:: Page extract ::

»»

Wednesday, August 30, 2006

Let's look on the sunny side

A comment from "The Times" of London

That round yellow thing in the sky may have more influence on climate change than man’s activities. Writing about the Sun at the end of August this year might seem ironic, even sadistic. As a reminder, especially for readers in the East and South East of England, the Sun is the big round yellow thing in the sky that made a robust appearance in July, but that has largely absconded since.

The Sun will, however, be enjoying some company soon. Next month, Nasa will launch the Solar Terrestrial Relations Observatory (Stereo). This consists of two probes, one just ahead of the Earth’s orbit and the other behind it, which will examine coronal mass ejections, or solar flares. Coronal mass ejections really are, well, massive. The Sun can throw out eruptions consisting of ten billion tons of its atmosphere, measuring six million miles across, or well over five times its own width, at a speed of approximately a million miles an hour. That is one hell of a celestial fireball.

This is all very fascinating, you might respond (a little bemused that there seem to be two Science Notebooks on these pages today), but should Stereo interest me? An awful lot as it happens. For if this £250 million, two-year project produces the evidence that some scientists hope and believe it will, it could transform the raging debate about global warming.

There has long been a minority school of thought that is deeply sceptical about the extent to which rising temperatures on this planet can be explained, and blamed, on human activity. The most persuasive subsection of this community is convinced that the principal cause of climate change on Earth is the intensity of solar activity.

This argument is virtually unknown to the wider public. In part this is because the data required truly to prove the case have not been available, although Stereo should change that. It is also because the control exercised in this area by those who contend that global warming can only be man-made resembles that which the Roman Catholic Church once held over the character of the solar system. Public discussion is dominated by those inclined to the most doom-laden predictions, and this lobby is not that wild on the notion that astronomy may come up with a compelling alternative hypothesis. And it probably has not helped the proponents of solar influence that one of their most prominent advocates rejoiced in the name Harry van Loon.

There are, nonetheless, three sound reasons to be open to this explanation. The first is that the conventional global warming stance has huge limitations. It is widely accepted that the average surface temperature on Earth has risen by about 0.5 degrees centigrade over the past 125 years or so. Yet if man’s activities were driving this warming process then one would expect the rate of that increase to have accelerated in modern times in response to increasing industrialisation, aircraft flights and so on. This evidence has singularly failed to materialise, despite satellites having been available to measure the Earth’s temperature since the late 1970s.

This conundrum is compounded by the knowledge that dramatic climate change on Earth has occurred in the relatively recent past, but well before contemporary inventions came into play. Examinations of ancient tree rings and other data show that temperatures cooled in the 11th century, but rose quite sharply in the 150 years after that, when the Vikings were able to settle in Greenland. Then temperatures slumped again, so much so that the period 1645-1715, when the Thames froze solid most winters in London, is now referred to as “the little ice age”, only to reverse course after 1800. None of this could possibly have been triggered by the deeds of low-cost airlines.

««

:: Source material ::

»»

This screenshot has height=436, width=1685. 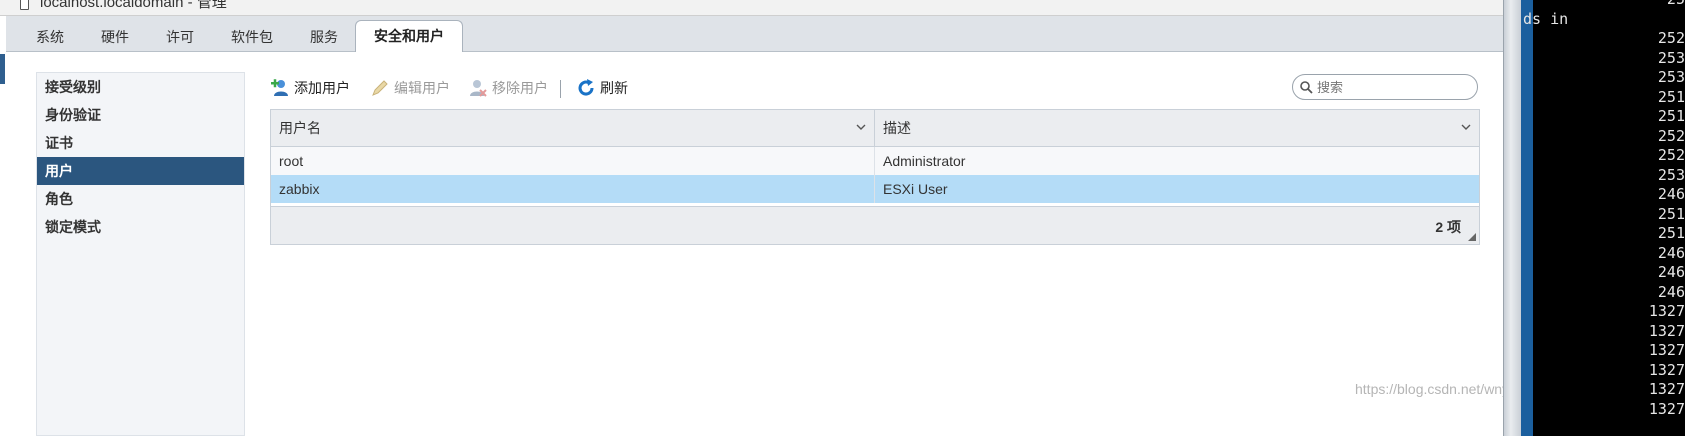 I want to click on terminal-line: 25, so click(x=1603, y=5). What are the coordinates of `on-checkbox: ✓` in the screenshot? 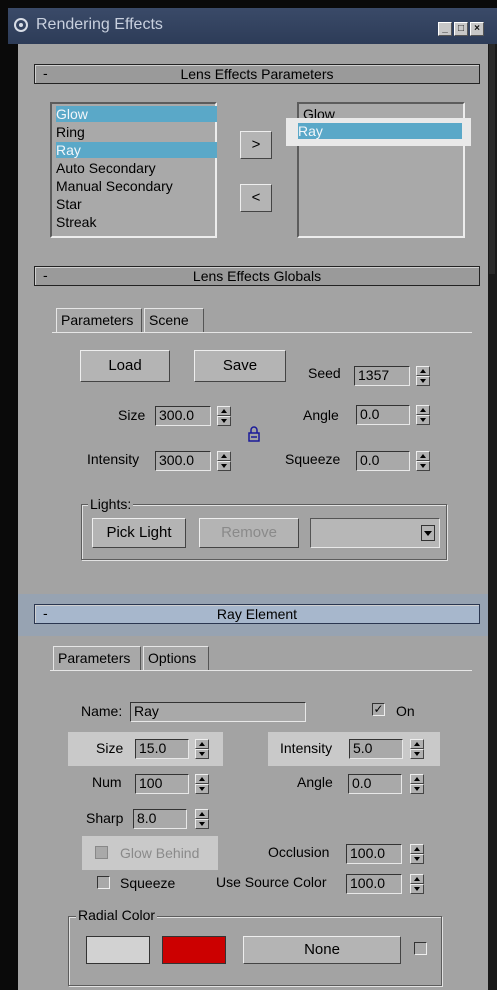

««

:: Job item ::
Reproduce the comment on the Sun and climate change word for word, from "This is all" up to and including "of solar activity.".

:: Response to this exercise ::
This is all very fascinating, you might respond (a little bemused that there seem to be two Science Notebooks on these pages today), but should Stereo interest me? An awful lot as it happens. For if this £250 million, two-year project produces the evidence that some scientists hope and believe it will, it could transform the raging debate about global warming.

There has long been a minority school of thought that is deeply sceptical about the extent to which rising temperatures on this planet can be explained, and blamed, on human activity. The most persuasive subsection of this community is convinced that the principal cause of climate change on Earth is the intensity of solar activity.